• [TASK TO CARRY OUT] Every line holding the string "will" is to be copied from the entries below.
::::
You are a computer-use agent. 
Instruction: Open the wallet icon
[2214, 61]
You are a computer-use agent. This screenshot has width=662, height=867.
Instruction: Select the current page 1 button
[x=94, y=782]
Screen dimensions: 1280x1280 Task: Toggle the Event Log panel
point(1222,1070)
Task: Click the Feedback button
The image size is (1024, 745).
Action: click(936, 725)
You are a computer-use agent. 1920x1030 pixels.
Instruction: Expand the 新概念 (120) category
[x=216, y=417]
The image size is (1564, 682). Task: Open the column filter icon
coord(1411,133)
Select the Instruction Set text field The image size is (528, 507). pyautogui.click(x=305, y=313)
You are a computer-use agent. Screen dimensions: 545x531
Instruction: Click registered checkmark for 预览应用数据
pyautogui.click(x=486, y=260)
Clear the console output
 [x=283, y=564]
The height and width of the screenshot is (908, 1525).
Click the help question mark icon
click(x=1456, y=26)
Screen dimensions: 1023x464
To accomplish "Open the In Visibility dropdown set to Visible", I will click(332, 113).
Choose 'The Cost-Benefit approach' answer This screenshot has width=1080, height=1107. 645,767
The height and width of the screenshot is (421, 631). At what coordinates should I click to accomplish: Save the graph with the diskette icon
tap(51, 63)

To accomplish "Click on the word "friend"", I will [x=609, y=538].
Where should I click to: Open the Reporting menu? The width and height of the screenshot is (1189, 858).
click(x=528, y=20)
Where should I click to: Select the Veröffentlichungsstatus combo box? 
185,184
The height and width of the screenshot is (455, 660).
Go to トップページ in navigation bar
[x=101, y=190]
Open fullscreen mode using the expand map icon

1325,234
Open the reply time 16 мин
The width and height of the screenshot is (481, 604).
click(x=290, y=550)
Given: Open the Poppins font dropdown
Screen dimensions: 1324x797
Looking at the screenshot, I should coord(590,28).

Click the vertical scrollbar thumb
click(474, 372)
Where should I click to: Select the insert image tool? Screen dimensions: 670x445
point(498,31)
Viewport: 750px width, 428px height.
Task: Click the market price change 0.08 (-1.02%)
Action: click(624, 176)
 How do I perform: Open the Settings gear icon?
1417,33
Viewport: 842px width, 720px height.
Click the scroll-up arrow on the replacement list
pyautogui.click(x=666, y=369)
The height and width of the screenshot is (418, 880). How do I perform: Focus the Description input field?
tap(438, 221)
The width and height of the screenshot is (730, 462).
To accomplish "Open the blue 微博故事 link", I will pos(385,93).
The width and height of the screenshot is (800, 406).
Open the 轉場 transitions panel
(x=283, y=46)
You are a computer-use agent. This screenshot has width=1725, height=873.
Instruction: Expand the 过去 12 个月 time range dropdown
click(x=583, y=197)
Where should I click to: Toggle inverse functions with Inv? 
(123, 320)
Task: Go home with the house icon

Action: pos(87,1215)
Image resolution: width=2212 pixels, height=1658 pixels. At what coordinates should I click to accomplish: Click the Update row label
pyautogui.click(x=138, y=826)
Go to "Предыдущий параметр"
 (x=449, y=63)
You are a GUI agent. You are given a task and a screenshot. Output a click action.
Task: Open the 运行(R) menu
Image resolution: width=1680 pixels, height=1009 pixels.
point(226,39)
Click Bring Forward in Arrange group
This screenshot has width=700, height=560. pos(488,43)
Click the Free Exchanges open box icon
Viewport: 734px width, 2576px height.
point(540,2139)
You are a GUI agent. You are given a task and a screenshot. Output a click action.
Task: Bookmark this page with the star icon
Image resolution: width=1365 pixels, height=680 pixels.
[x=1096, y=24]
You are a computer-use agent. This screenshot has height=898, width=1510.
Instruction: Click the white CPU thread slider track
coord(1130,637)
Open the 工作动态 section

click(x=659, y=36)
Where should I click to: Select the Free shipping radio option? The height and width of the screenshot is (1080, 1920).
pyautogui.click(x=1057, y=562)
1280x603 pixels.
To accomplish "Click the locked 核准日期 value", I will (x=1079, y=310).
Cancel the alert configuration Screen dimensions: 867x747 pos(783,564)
::::
• [RESULT OF THE TASK]
To accomplish "Open the In Visibility dropdown set to Visible", I will click(332, 113).
To accomplish "Click on the word "friend"", I will [x=609, y=538].
To accomplish "Open the blue 微博故事 link", I will pos(385,93).
To accomplish "Click the locked 核准日期 value", I will (x=1079, y=310).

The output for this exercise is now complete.